Ainda não tive a sorte de conhecer Tabajara Ruas pessoalmente, mas minha sensação é de que somos velhos amigos - coisas que só a literatura explica. Quando a gente lê alguém (repare na expressão: "ler alguém") é como se essa pessoa passasse, de alguma forma, a fazer parte do nosso círculo de amizades. É isso o que acontece, frequentemente, com os grandes escritores.
E Tabajara é um dos grandes.
Enquanto escrevo, tenho aqui, diante de mim, a edição de bolso de "Varões Assinalados" (da Editora L&PM), que catei na prateleira e decidi reler depois da feliz escolha do novo patrono da Feira do Livro de Porto Alegre. Tabajara, além de ser um dos grandes, é a pessoa certa na hora certa para ocupar tão nobre função.
A feira, você sabe, foi ameaçada por falta de recursos. Ficou de fora da Lei de Incentivo à Cultura pela primeira vez na história, o que desencadeou uma mobilização em favor do evento - que é o mais tradicional do gênero no Rio Grande do Sul, com quase sete décadas.

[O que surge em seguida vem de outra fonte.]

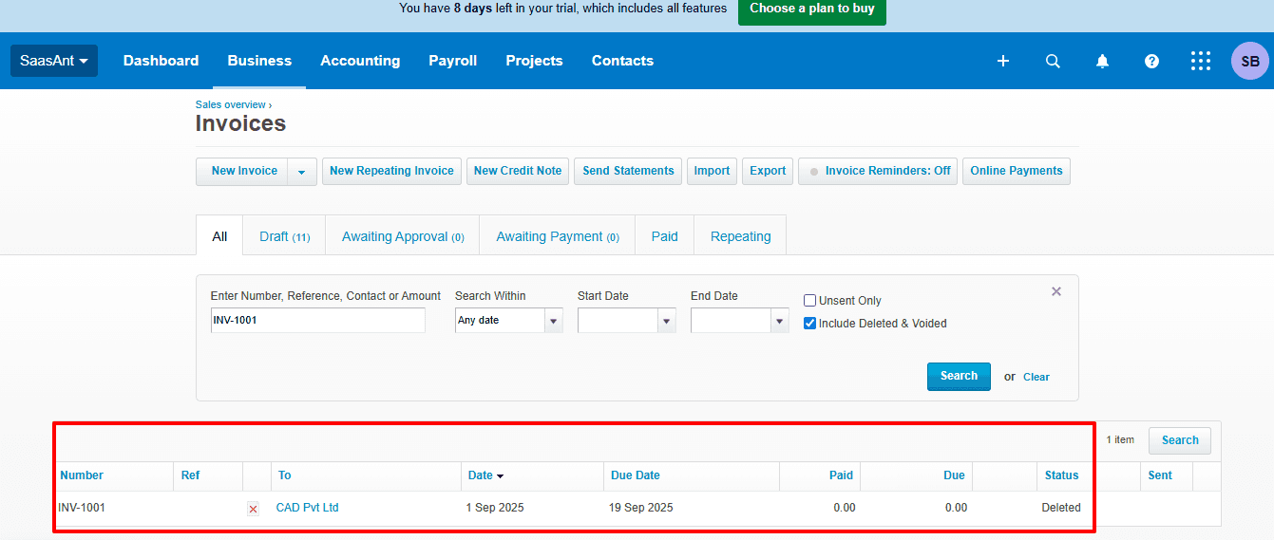The height and width of the screenshot is (540, 1274).
Task: Open the app launcher grid icon
Action: (x=1201, y=61)
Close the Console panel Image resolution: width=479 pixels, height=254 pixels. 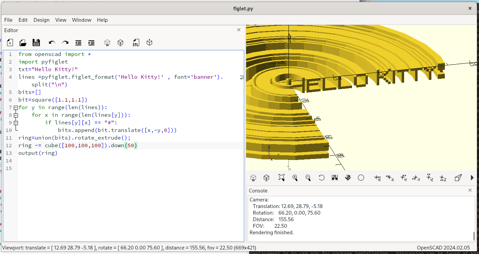pos(470,190)
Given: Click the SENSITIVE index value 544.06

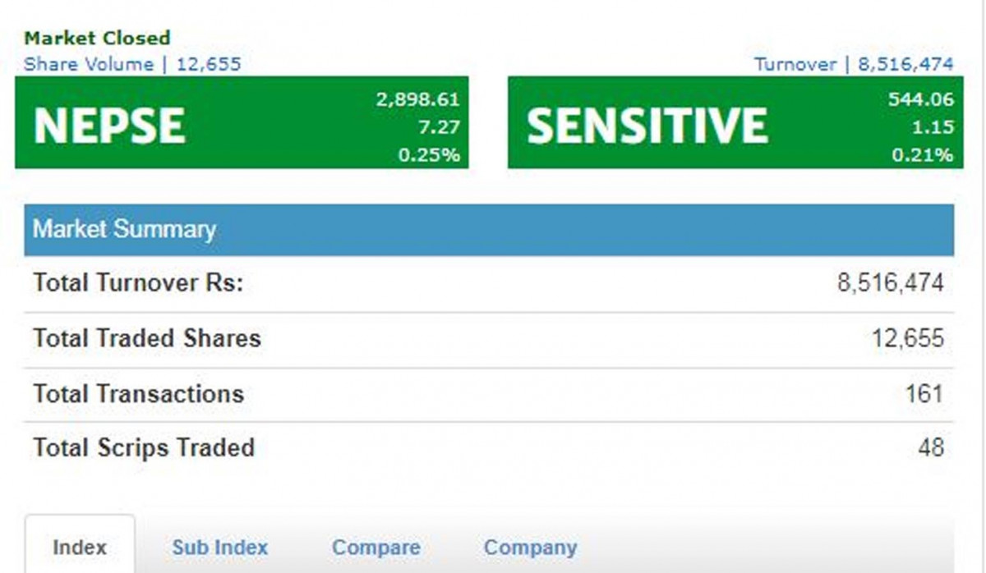Looking at the screenshot, I should coord(921,100).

Em meio ao imbróglio, que teve final feliz, depois de um susto e tanto, o embaixador da feira em 2023 precisava ser de alguém com a estatura de um Tabajara Ruas. Aos 81 anos, celebrados nesta sexta-feira (11), o autor é uma unanimidade e ostenta uma produção inquestionável, na literatura e no cinema.
Além de tudo, Tabajara é o responsável por algumas das mais belas passagens envolvendo temas que forjam a identidade sul-rio-grandense e a mitologia gaúcha. Posso provar:
"A sentinela abriu a porteira e o grupo avançou num trote parelho através do pátio até o branco vulto da casa. Desmontaram. As esporas afundaram nas poças de água. Um peão afastou os cães que latiam, apanhou as rédeas dos cavalos e conduziu-os em direção ao potreiro. Os quatro homens subiram os quatro degraus da varanda em passos simultâneos. Os ponchos respingavam o chão de madeira."
Quem abre um livro assim, em um capítulo intitulado "A viagem ao país dos centauros" (em "Varões Assinalados"), meu amigo, minha amiga, só pode ser patrono da Feira do Livro de Porto Alegre.